Courtesy Malawi MV project work
Phosphorus is a life-supporting mineral, which is why so many fertilizers contain it. Phosphates, the naturally occurring form of phosphorus, help soften water, form soap suds, and suspend particles making them choice detergents. Supporting life and keeping clean would normally be good things, but phosphorus has a dark side too.
... But, Phosphorus Causes Smelly, Dead Eutrophication
Because phosphorus is so good at growing stuff, it is actually harmful to the environment when it becomes dissolved and concentrated in bodies of water.

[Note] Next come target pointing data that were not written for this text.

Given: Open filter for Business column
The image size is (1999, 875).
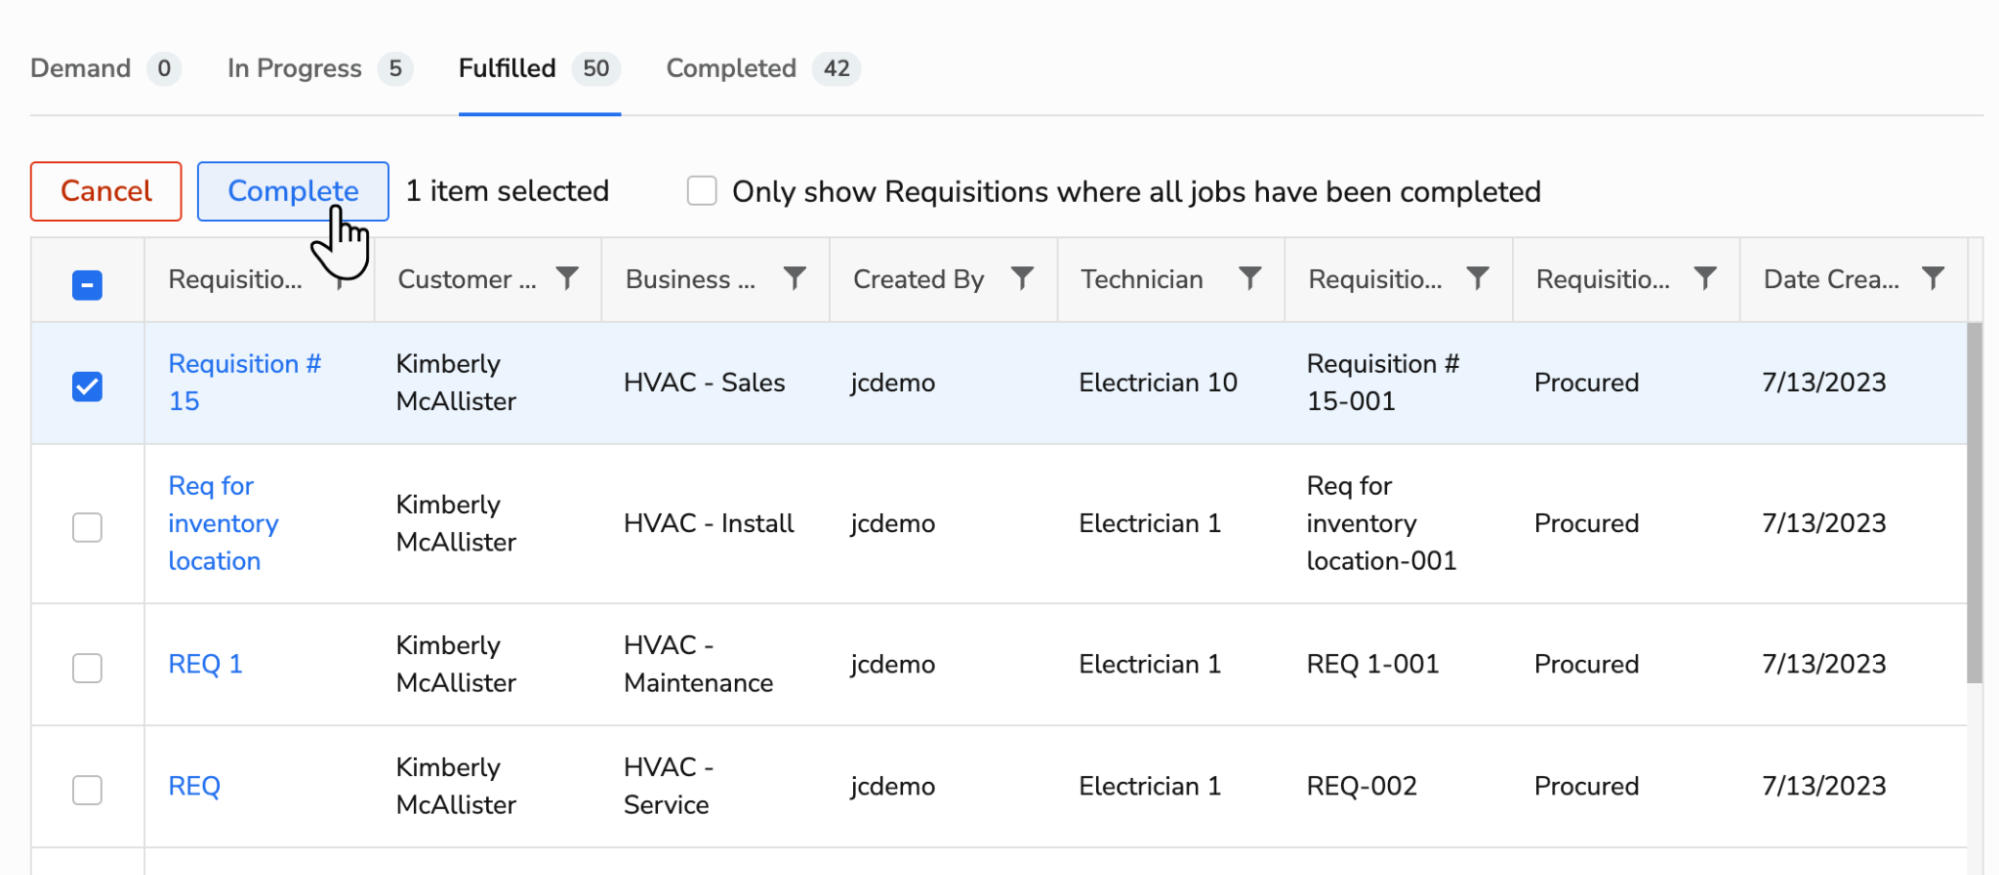Looking at the screenshot, I should point(795,279).
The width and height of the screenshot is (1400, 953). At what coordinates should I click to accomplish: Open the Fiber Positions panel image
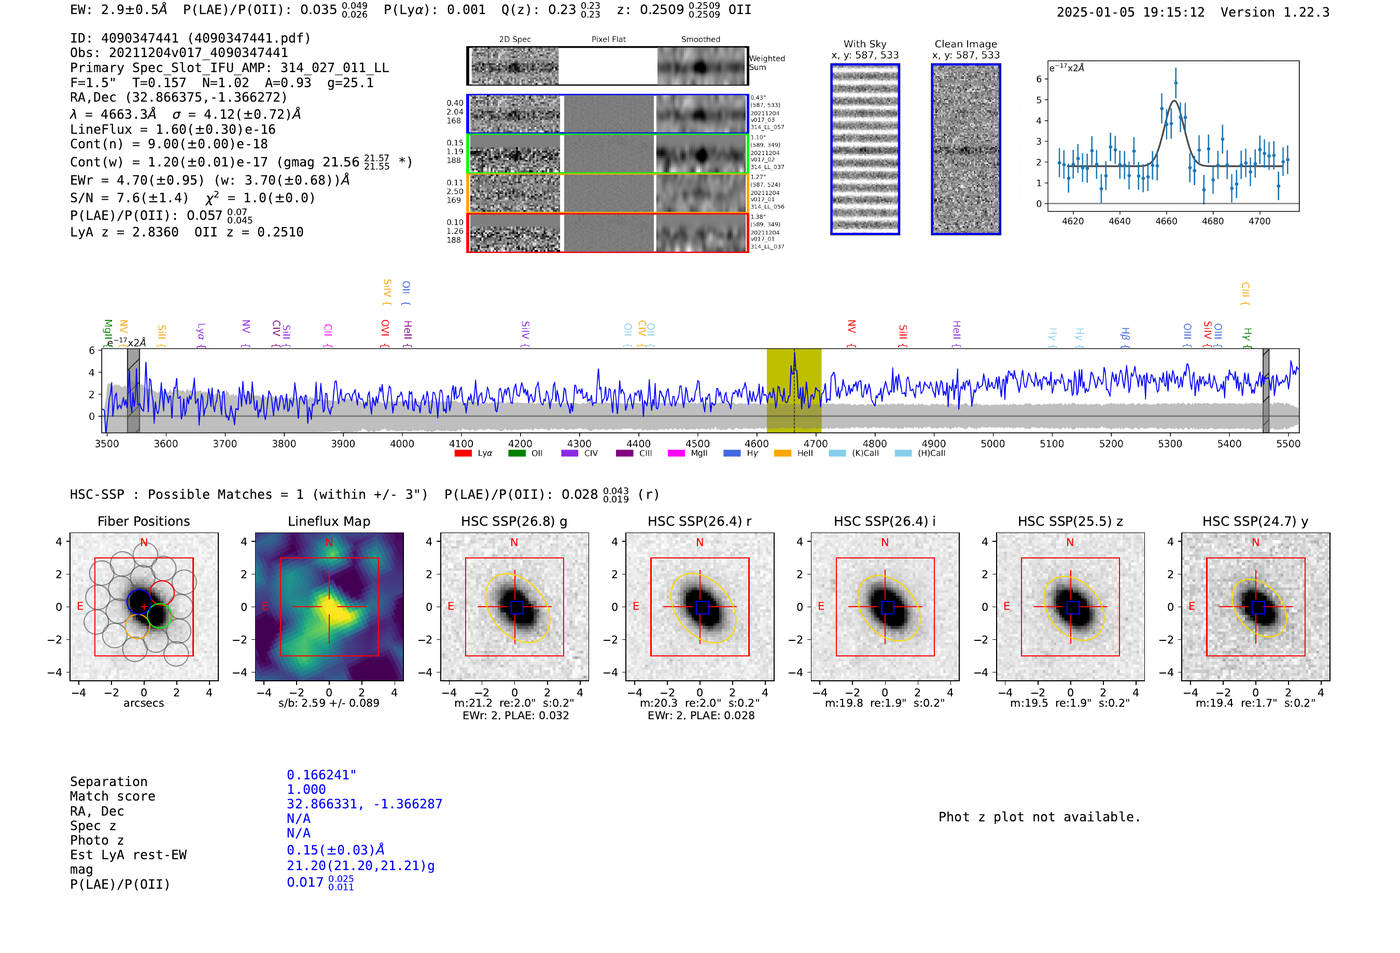[x=144, y=607]
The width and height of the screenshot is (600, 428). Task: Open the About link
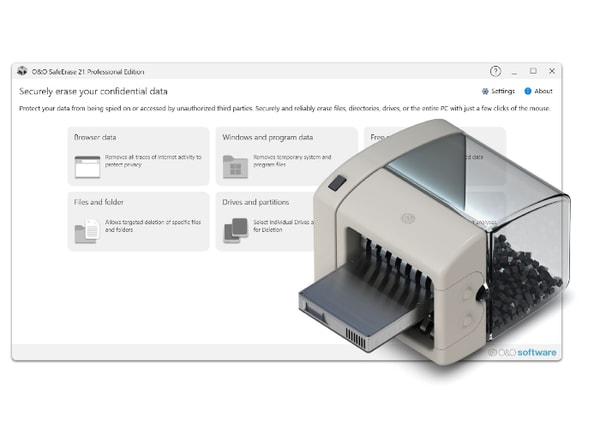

Phosphorus-rich lakes cause algae blooms – huge increases of algae in a short period of time (kind of like the post-World War II Baby Boom, but for algae). Besides being smelly and turning water green, algae “breathe” the oxygen right out of the lake! Stealing dissolved oxygen even in death, algae create hypoxia – low oxygen, which prevents most other living things from surviving in the surrounding area. This whole process, from phosphorus-loading to algae bloom to hypoxia, is called eutrophication. There are other environmental and health risks to phosphorus, but eutrophication is what politicians are talking about around the water cooler these days.
Courtesy Felix Andrews
Seventeen States Banned Phosphorus in Automatic Dishwashing Detergents
Deciding that euthrophication was yucky, in July, 17 states, including the entire Great Lakes Commission of which Minnesota is a member, passed laws banning phosphates from automatic dishwasher detergent. That might not seem like a big deal, but automatic dishwasher detergent is said to comprise between 7-12% of all the phosphorus making it into our sewage system (source). Previous legislation has limited or banned phosphorus in lawn fertilizers and laundry detergents.
Consumers Asked to Cope
According to a recent New York Times article, some consumers are getting their feathers ruffled as detergent manufacturers re-do their formulas to comply with state laws. The primary complaint is that the phosphate-free detergents don’t clean as well as traditional formulas. Consumer Reports concurred: of 24 low- or no-phosphate detergents tested, none matched the cleaning capabilities of detergents with phosphates. It may be uncomfortable at first, but learning to cope in a low-phosphorus world is already having environmental and human health benefits.
Courtesy Becoming Green
Rest assured, industry officials still want your business and are continually improving their formulations. Indeed, the same Consumer Reports article mentioned above rated seven low- or no-phosphate detergents as “very good.” For the curious, there is a multitude of other websites reviewing phosphate-free detergents online. Pre-rinsing and/or post-rinsing have also been cited as ways to deal with phosphate-free dishwashing detergents.
Peak Phosphorus: Another Consideration
If you still aren’t convinced of the switch, consider this: we’re running out of phosphorus like we’re running out of oil. Phosphorus is a mineral, mined from naturally occurring phosphates, and we’re mining it faster than geologic cycles can replenish it. One Scientific American article cites the depletion of U.S. supplies in a few decades (world supplies may last for roughly another 100 years) given current consumption rates. Without phosphorus, world food production will plummet and with a global population soaring towards 9 billion people, that would be a very sorry state of affairs. If we succeed in limiting our phosphorus consumption, say, through eliminating it from household detergents, we may be able to continue using it in fertilizers and thus keep the human population fed well into the future.
What do you think? Is the phosphate-ban worth it?